Major Analytical Frameworks

Classical Economics

Classical economics does not specifically address external diseconomies of scale as it focuses more on macroeconomic phenomena like production output and capital accumulation.

Neoclassical Economics

Neoclassical economics incorporates the idea of external diseconomies of scale in its models of market equilibrium and firm behavior. It emphasizes the role of marginal costs and diminishing returns.

Keynesian Economics

External diseconomies of scale are considered in Keynesian theory mainly with respect to how they influence aggregate supply, pricing pressures, and overall economic stability.

Marxian Economics

Marxian economics may interpret external diseconomies of scale in the broader context of capitalist competition and market saturation, where increased entry into industry affects labor costs and capital allocation.

Institutional Economics

This framework considers external diseconomies of scale by examining the role of institutions and regulatory bodies in mitigating or exacerbating these effects.

Behavioral Economics

Behavioral economics may explore how cognitive biases and decision-making affect firm behaviors in dealing with rising costs due to industry expansions.

Post-Keynesian Economics

Post-Keynesian thought expands on how industry structure and cumulative causation can lead to external diseconomies of scale, and how policy interventions might alleviate these issues.

Austrian Economics

Austrian economists would consider external diseconomies of scale through the lens of subjective value, entrepreneurship, and spontaneous order.

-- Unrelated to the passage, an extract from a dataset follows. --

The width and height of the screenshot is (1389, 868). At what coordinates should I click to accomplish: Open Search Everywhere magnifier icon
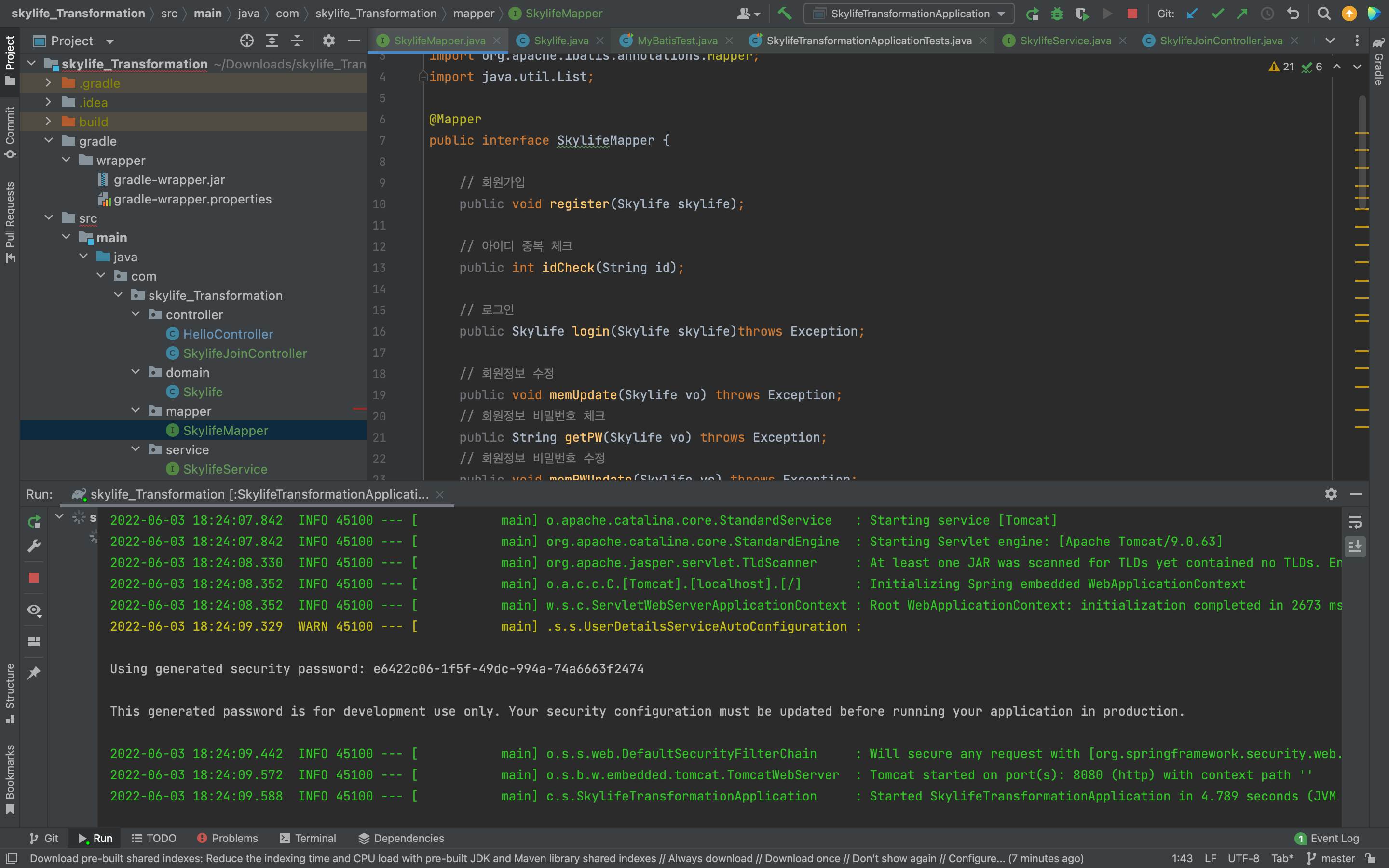tap(1323, 13)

They emphasize market processes over equilibrium states.

Development Economics

In development economics, external diseconomies of scale may be linked to the limits of industrial expansion in developing countries where infrastructure and input specialization are nascent.

Monetarism

Monetarists might investigate how changes in monetary policy affect interest rates and input prices, influencing external diseconomies of scale.

Comparative Analysis

Comparative analysis within these frameworks can yield insights into regulatory policy, market design, and industry strategy to manage costs effectively and optimize growth.

Case Studies

Examining specific industries, like technology or automotive, can illustrate how external diseconomies of scale manifest in practical contexts, offering lessons on mitigating adverse effects.

Suggested Books for Further Studies

  1. “The Economics of Industrial Organization” by William G. Shepherd
  2. “Microeconomic Theory” by Andreu Mas-Colell, Michael D. Whinston, and Jerry R. Green
  3. “Industrial Organization: Theory and Practice” by Joan Woodward
  • Economies of Scale: Reduction in average cost per unit due to increased levels of production.
  • Internal Diseconomies of Scale: Increase in cost per unit that an individual firm experiences as it grows.
  • Long-Run Supply Curve: Graph showing the relationship between industry supply and price over time.
  • Marginal Cost: The cost to produce an additional unit of output.
  • Aggregate Supply: Total supply of goods and services in the economy at a given overall price level.